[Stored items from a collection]
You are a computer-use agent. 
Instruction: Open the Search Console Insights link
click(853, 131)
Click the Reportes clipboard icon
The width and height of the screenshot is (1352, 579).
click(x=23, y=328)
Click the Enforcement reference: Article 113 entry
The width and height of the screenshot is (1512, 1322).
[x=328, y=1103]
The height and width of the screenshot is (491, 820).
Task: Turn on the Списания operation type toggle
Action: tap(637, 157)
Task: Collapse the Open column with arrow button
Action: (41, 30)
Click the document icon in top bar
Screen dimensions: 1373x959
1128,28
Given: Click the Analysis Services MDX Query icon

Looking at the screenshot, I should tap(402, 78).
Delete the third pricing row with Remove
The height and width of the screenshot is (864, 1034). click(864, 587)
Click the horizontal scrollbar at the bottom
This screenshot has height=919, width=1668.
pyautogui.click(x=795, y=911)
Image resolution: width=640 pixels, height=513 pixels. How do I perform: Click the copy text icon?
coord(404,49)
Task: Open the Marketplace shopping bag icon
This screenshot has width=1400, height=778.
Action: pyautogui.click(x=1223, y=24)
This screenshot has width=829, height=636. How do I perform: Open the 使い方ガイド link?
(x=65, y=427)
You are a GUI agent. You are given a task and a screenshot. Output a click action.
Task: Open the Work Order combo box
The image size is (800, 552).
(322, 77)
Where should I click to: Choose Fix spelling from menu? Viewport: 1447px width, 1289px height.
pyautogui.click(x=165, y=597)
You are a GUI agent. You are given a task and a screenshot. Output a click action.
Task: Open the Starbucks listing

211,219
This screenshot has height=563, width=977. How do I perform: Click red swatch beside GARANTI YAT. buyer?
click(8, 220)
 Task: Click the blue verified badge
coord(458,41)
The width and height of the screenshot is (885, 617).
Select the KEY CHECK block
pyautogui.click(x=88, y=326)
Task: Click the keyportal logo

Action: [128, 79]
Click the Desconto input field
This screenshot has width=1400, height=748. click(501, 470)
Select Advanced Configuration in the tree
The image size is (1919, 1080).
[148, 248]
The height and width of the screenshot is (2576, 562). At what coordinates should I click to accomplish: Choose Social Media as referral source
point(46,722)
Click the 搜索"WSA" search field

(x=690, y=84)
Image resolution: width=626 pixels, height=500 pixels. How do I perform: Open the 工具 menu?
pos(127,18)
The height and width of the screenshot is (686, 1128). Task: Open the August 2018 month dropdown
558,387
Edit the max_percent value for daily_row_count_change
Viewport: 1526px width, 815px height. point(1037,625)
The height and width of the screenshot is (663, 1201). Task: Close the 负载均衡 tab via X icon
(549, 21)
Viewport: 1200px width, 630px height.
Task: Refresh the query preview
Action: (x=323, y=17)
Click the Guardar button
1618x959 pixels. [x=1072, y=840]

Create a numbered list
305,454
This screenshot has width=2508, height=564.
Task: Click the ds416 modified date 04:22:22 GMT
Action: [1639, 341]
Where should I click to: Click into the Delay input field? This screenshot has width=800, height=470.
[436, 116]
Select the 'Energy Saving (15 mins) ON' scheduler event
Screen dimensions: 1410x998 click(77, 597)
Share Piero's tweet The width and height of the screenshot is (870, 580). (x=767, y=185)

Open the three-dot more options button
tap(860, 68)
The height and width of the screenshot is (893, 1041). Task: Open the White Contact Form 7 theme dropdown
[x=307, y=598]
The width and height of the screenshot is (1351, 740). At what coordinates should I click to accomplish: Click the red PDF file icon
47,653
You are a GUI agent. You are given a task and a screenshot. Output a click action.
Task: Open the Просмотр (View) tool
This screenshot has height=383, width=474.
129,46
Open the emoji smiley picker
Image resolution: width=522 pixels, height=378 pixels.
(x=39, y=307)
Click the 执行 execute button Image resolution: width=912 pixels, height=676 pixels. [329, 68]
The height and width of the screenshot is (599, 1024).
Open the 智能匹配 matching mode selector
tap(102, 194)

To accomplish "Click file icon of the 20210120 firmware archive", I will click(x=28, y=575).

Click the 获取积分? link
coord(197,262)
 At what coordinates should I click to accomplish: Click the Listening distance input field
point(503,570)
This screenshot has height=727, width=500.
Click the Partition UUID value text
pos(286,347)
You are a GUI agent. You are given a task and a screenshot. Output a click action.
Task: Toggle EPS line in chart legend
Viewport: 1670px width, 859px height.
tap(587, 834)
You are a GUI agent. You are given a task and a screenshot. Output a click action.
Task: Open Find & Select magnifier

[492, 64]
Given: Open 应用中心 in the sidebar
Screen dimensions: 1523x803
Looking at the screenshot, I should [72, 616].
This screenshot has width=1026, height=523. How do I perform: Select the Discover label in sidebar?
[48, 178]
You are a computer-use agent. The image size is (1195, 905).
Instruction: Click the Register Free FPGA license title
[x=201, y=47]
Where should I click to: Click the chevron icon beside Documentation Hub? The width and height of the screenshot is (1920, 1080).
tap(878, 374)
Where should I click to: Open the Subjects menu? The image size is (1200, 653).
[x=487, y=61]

ABOUT THIS EXERCISE:
Locate the word "computer" in the records above, and return each line that has it.

COMPLETED TASK:
You are a computer-use agent. 
You are a computer-use agent. The image size is (1195, 905).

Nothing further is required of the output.